AS – Nem é muito fácil e muito menos econômico, justamente porque nossos animais andam em pequenos grupos e são extremamente territoriais. Sem contar um outro grave problema: a introdução em áreas naturais de cães de caça e de animais de outras regiões, para a prática da famigerada caça, podem introduzir doenças exóticas. Existe, sim, a possibilidade da disseminação de doenças como febre aftosa.
FMA – Sob o ponto de vista jurídico, como o Brasil convive com a questão da caça esportiva?
AS – Olha, sob o ponto de vista jurídico, no Brasil a caça era regida pela Lei 5.197/67 que era o Código de Caça. Agora, a caça está proibida pelo artigo 225,§1º, VII, da Constituição Federal, que impõe ao Poder Público e à coletividade o dever de “proteger a fauna e flora, vedadas, na forma da lei, as práticas que coloquem em risco sua função ecológica, provoquem a extinção de espécies ou submetam os animais a crueldade”. O art.29, da Lei 9.605/98 [Crimes Ambientais] também proíbe expressamente a caça, permitindo apenas o abate de controle (art.37, II e IV).
Além disso, deve-se observar que há uma evolução no sentido de compreender que a fauna é um bem difuso, ou seja, de todos nós, e que deve ser preservada por todos.
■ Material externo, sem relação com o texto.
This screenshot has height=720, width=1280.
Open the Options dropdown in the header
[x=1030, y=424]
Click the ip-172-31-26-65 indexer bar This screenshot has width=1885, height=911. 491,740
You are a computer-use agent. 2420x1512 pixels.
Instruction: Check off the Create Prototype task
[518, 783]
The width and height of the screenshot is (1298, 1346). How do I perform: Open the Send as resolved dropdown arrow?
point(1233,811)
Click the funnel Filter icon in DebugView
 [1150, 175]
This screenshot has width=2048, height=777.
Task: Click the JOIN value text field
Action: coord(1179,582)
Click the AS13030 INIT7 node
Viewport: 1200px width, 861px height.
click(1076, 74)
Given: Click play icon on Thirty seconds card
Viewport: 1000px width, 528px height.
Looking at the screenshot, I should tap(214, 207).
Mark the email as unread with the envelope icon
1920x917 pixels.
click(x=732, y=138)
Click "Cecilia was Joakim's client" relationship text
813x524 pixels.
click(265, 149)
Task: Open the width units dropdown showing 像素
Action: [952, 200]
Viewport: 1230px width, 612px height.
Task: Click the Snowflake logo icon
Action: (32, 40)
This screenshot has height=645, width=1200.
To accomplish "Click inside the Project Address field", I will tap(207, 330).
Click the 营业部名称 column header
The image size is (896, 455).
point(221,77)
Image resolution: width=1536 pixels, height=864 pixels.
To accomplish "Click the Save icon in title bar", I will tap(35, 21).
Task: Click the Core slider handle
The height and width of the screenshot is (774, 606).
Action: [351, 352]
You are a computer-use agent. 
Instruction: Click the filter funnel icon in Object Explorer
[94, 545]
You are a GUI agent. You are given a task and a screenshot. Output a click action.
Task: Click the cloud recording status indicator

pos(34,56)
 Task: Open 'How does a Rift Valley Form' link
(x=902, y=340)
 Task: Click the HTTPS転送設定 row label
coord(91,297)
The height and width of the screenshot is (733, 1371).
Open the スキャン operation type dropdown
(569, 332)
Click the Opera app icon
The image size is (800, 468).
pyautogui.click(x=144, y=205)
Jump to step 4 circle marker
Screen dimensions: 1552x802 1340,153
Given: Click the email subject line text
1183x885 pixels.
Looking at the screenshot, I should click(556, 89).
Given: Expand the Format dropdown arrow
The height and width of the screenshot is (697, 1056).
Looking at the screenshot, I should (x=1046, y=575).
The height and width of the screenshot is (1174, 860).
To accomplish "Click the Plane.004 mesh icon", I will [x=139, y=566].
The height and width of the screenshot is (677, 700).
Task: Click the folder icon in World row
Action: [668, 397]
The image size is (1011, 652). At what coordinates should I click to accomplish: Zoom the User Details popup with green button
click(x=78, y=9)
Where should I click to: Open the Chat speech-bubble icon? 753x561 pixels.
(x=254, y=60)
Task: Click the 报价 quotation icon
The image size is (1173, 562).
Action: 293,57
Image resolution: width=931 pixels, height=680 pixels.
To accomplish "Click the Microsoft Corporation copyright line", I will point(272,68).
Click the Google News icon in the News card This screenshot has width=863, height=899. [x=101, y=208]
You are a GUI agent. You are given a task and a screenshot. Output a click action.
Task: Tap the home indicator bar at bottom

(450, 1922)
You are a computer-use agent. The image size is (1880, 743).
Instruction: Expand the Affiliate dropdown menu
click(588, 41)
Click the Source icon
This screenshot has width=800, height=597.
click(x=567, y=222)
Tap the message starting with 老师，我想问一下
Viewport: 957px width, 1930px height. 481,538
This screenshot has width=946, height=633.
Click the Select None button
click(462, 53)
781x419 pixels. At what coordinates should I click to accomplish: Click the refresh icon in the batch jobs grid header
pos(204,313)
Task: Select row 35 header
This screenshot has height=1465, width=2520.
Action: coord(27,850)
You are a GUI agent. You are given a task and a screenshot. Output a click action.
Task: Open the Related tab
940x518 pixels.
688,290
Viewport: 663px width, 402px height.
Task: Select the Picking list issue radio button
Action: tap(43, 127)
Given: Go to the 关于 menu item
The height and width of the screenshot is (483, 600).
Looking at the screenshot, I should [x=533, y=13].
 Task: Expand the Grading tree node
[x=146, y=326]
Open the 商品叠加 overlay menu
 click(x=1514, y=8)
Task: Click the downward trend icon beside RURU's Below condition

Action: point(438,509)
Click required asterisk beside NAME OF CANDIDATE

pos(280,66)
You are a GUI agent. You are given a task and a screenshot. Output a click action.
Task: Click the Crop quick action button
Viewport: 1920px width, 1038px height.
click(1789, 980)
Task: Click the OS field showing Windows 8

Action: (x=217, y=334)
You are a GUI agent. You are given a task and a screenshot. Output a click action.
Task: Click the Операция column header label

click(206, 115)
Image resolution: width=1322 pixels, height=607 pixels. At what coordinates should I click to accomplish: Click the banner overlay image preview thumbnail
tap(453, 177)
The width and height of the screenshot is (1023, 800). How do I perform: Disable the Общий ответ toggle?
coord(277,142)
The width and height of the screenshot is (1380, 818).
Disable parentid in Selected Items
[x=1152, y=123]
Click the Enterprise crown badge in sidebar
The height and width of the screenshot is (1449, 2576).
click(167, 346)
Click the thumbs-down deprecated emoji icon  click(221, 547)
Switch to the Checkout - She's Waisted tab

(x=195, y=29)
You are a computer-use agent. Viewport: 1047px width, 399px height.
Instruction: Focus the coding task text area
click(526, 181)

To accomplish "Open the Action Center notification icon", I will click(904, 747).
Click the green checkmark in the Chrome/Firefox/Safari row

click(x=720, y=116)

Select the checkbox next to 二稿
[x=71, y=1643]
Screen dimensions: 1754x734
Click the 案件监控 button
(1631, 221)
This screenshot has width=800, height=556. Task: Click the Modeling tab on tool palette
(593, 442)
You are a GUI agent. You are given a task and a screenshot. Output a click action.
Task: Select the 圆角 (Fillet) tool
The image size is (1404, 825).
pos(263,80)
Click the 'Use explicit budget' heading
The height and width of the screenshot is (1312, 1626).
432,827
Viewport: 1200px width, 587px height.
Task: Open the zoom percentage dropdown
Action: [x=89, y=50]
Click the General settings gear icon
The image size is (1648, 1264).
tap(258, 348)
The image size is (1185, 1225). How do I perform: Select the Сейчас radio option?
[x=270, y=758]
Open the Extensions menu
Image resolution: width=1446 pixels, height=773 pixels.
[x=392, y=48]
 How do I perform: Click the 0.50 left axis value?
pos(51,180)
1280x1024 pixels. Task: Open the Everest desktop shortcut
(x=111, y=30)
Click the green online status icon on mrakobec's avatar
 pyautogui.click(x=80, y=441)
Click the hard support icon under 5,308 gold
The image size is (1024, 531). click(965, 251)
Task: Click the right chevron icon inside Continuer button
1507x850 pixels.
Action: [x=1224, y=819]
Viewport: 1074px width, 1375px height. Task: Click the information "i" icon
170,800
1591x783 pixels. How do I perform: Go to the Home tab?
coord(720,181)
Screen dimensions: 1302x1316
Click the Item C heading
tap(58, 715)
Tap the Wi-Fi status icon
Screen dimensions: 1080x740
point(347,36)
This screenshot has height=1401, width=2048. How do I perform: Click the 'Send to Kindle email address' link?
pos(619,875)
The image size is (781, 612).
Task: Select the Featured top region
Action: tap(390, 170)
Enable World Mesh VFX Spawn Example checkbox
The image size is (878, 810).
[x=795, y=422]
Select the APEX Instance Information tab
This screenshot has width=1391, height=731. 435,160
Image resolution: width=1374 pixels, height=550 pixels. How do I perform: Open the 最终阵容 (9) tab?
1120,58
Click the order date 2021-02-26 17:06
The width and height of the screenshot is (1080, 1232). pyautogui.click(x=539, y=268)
Sempre é bom lembrar que nos termos do art.225, de Constituição Federal, o meio ambiente equilibrado e sadio é um direito de todos.
FMA – A gente vê também que muitos ambientalistas são contra a caça esportiva por motivos filosóficos. Pela defesa da vida, num mundo já tão violento…
AS – É verdade e isso é muito importante. Filosoficamente, temos que observar que esta é uma colocação humanista e que deve ser valorizada. Aliás, tem sido valorizada pelas pessoas mais conscientes e integradas nos novos conceitos mundiais de preservação do ambiente global. E tem ainda a questão ética. Temos que nos conscientizar que o respeito entre os seres humanos e as demais formas de vida está crescendo cada vez mais, fruto da conscientização ambiental. Neste sentido, não há mais espaço para a caça pelo mero prazer de caçar, de lazer, de relaxar.
FMA – Dá para concluir que a caça esportiva é uma atividade ecologicamente incorreta e economicamente inviável?
AS – Dá sim. E mais: além de proibida pela legislação, sua prática não trás nenhuma vantagem à sociedade, ao contrário, propicia uma perda em termos socio-econômico-ecológico. Isso sem contar que estaremos mostrando que somos muito insensíveis com os demais seres viventes. Pior: a caça esportiva está na contramão da história ética da humanidade.
FMA – E existe ainda o aspecto educativo?
AS – Isso mesmo! Não dá para terminar sem falar do aspecto educativo. Com a proibição da caça em qualquer das modalidades, agregada ao desenvolvimento do turismo de observação, teríamos uma excelente “sala de aula natural”. Os campos, as florestas, toda a natureza pode ajudar na formação e conscientização do cidadão moderno.
A natureza virgem, cheia de vida, é um lugar perfeito para as pessoas terem aulas de meio ambiente. Todos elementos estão ali à disposição. Não para serem caçados, mas para serem estudados, pesquisados, observados e contemplados. Nada como uma aula de educação ambiental a céu aberto. Não se pode esquecer que educação ambiental é hoje uma disciplina indispensável e obrigatória pela Lei 9.795, de 27/4/1999.
A natureza virgem, cheia de vida, é um lugar perfeito para as pessoas terem aulas de meio ambiente. Todos elementos estão ali à disposição. Não para serem caçados, mas para serem estudados e contemplados.